Docente, investigadora, escritora, actriz
Uruguay
En esta oportunidad pongo mi mirada en una escritora uruguaya que ya está silenciada por la muerte, pero que ha empezado desde hace un tiempo a resonar con fuerza: María Inés Silva Vila.
En el prólogo de su libro Felicidad y otras tristezas, editado por Biblioteca Artigas en su Colección de Clásicos Uruguayos, Graciela Franco analiza los cuentos que lo integran de modo global y ubica a María Inés Silva Vila dentro de las invisibilizadas o denostadas. Nombra como detractor principal a Ruben Cotelo, que con su actitud «patriarcalista» se molesta por el mundo representado por la autora.
En cambio, Ángel Rama, Mario Benedetti, Pablo Rocca y Graciela Mántaras han sido quienes consideran que es una autora que no se puede obviar. En ella, lo fantástico ha sido un recurso de representación de un universo feminista. Y cuando decimos «feminista», estaremos haciendo referencia al análisis de la función especular que implica hablar de las mujeres desde un lugar que, como en El mirador de las niñas, por ejemplo, presenta una realidad social en la cual la mujer resulta «más débil, más incompetente y menos perfectible que el varón», como afirma Rosi Braidotti.
En el análisis de sus novelas y cuentos los personajes y figuras aparecen como parte de una mirada atravesada por dicha visibilización de la opresión.
Transcribo a Graciela Franco (prólogo de Felicidad y otras tristezas), porque quiero compartir sus palabras sin mediar:
«La obra de María Inés Silva Vila es breve pero enjundiosa. Sus libros de cuentos encierran quizás la parte más interesante de su narrativa, en cuanto a que vemos en ellos un sesgo más personal, una manera a través de la cual se expresa una personalidad conflictuada, rebelde, donde los temas de la feminidad oprimida, las preguntas metafísicas sobre el sentido de la vida, la presencia obsesiva de la muerte, la justicia divina y el temido más allá están presentes y se contestan en un abanico de posibilidades que , en la mayoría de los casos, apuntan a una dolorosa y pesimista visión del ser humano.»

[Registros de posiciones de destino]
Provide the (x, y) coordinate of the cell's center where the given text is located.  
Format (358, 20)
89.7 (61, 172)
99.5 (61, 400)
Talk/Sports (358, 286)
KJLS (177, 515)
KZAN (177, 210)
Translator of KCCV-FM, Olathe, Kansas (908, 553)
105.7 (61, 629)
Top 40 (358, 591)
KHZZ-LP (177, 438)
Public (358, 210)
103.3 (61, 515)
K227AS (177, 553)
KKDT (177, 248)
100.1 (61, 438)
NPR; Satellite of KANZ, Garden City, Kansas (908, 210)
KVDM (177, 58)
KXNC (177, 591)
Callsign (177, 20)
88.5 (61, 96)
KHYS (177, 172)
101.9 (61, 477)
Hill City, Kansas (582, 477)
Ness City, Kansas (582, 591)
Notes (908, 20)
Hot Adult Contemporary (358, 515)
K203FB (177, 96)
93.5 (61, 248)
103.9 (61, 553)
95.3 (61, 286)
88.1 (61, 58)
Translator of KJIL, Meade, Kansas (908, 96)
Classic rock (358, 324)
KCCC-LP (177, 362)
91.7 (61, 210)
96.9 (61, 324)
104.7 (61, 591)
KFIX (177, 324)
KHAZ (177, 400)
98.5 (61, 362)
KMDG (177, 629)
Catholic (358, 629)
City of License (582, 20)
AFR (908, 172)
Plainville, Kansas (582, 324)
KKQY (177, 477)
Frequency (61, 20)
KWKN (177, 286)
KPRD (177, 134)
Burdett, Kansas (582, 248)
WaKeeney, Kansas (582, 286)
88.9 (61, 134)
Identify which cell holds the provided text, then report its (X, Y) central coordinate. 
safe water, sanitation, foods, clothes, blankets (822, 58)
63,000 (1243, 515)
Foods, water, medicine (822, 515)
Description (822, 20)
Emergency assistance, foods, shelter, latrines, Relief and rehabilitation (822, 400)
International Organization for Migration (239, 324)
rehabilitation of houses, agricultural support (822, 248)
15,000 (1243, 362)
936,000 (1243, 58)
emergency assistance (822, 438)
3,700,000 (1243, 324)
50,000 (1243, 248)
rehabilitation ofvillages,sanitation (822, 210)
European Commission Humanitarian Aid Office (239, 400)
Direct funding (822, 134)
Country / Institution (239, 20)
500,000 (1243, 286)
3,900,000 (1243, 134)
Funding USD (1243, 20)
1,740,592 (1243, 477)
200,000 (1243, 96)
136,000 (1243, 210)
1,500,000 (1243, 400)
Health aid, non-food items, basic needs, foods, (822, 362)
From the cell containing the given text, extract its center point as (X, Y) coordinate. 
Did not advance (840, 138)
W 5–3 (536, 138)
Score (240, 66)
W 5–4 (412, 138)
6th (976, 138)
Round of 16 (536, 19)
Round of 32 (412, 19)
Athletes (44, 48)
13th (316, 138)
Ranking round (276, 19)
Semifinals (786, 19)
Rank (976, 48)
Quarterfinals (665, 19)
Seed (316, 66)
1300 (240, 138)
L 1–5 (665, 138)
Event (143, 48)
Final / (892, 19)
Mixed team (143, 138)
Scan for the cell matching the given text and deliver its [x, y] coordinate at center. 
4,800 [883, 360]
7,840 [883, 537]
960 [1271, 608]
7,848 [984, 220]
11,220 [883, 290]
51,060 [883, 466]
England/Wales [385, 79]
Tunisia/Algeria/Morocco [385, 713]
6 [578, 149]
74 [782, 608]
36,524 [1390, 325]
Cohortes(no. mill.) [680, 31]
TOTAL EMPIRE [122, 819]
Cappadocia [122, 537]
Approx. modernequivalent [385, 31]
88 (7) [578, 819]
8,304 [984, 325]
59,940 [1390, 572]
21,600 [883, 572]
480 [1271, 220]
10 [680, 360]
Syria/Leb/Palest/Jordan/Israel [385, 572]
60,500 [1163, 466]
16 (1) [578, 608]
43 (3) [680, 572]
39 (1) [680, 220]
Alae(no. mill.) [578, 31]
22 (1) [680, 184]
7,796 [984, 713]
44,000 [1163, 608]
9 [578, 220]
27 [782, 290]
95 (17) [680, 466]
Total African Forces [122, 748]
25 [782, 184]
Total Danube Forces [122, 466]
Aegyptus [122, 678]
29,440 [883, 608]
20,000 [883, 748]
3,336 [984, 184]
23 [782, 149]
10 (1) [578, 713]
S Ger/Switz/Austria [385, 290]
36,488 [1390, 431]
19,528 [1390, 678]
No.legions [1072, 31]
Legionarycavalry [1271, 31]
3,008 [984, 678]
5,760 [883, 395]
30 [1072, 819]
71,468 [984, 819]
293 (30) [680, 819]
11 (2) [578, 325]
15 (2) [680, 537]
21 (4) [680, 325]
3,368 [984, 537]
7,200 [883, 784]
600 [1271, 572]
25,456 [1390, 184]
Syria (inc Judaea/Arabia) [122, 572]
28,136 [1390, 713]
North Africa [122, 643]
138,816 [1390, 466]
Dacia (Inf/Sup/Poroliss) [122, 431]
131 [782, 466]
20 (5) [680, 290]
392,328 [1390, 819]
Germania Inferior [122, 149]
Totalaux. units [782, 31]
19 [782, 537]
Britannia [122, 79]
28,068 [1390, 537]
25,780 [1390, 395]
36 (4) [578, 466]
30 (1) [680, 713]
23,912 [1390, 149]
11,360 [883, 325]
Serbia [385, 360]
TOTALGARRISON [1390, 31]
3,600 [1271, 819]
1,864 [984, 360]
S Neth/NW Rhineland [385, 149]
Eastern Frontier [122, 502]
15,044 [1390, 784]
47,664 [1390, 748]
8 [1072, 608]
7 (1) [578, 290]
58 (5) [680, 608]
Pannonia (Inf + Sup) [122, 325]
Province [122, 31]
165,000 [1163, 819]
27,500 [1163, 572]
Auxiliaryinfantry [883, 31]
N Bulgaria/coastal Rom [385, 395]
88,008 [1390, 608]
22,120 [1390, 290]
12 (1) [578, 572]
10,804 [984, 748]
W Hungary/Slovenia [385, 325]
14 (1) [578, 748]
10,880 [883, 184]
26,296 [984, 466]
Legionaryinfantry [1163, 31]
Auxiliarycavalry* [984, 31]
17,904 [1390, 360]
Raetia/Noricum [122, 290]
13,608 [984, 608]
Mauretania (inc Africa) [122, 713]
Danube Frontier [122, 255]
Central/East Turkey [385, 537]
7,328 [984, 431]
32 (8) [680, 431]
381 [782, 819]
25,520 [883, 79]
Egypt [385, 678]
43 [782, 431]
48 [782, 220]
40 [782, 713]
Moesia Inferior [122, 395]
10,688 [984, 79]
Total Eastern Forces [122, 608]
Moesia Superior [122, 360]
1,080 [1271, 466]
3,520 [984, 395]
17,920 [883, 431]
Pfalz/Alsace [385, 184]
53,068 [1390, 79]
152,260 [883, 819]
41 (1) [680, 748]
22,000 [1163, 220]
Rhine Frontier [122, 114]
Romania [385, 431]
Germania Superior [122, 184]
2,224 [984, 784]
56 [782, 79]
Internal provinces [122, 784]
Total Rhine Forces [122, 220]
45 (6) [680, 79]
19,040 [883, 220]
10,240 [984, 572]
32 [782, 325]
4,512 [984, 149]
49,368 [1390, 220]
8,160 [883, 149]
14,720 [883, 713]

ACCIONES A REALIZAR:
1/ Enumere a los críticos que, según el texto sobre María Inés Silva Vila, la consideran una autora que no se puede obviar.
2/ Responda brevemente, a partir del texto sobre María Inés Silva Vila:
(a) ¿Qué editorial publicó Felicidad y otras tristezas?
(b) ¿A quién nombra Graciela Franco como detractor principal de la autora?
(c) ¿A quién atribuye el texto la afirmación de que la mujer resulta «más débil, más incompetente y menos perfectible que el varón»?
3/ Retome el texto sobre María Inés Silva Vila a partir de la cita de Graciela Franco con que termina y continúelo.
El material no guarda relación alguna con el texto sobre María Inés Silva Vila.

RESPUESTAS ESCRITAS:
1/ Ángel Rama, Mario Benedetti, Pablo Rocca y Graciela Mántaras.

2/
(a) Biblioteca Artigas, en su Colección de Clásicos Uruguayos.
(b) A Ruben Cotelo.
(c) A Rosi Braidotti.

3/
El mirador de las niñas es un cuento donde desde el principio se vislumbran dos mundos paralelos que conviven en un mismo espacio: el de un padre que tiene con sus amigos algunas acciones secretas y el de las dos mujeres, madre e hija, que obedecen los designios paternos. El comienzo del cuento es una afirmación que hace la narradora-personaje marcando un cierto límite y una consistente ambigüedad. Límite porque sucede algo que la hace afirmar una posibilidad de quietud y ambigüedad, porque es a partir de este hecho que empieza a hablar y se mueve de ese lugar: «Hace cuatro días murió mi padre. Hemos entornado la puerta de calle como se hace en las casas de duelo, tal vez con la esperanza de impedir la pérdida total […] Quiero que las cosas sigan como están; que cada objeto sea al mismo tiempo él y el recuerdo de sí mismo». Y, más adelante: «Yo también, como las cosas, quiero ser al mismo tiempo yo, y el recuerdo de mí misma».
En ese universo de muerte paterna empiezan los recuerdos a resucitar un mundo de fantasmas y la posibilidad de entender por qué su padre se encerraba con los amigos «enlutados», ellos, en silencio, ellas, en silencio.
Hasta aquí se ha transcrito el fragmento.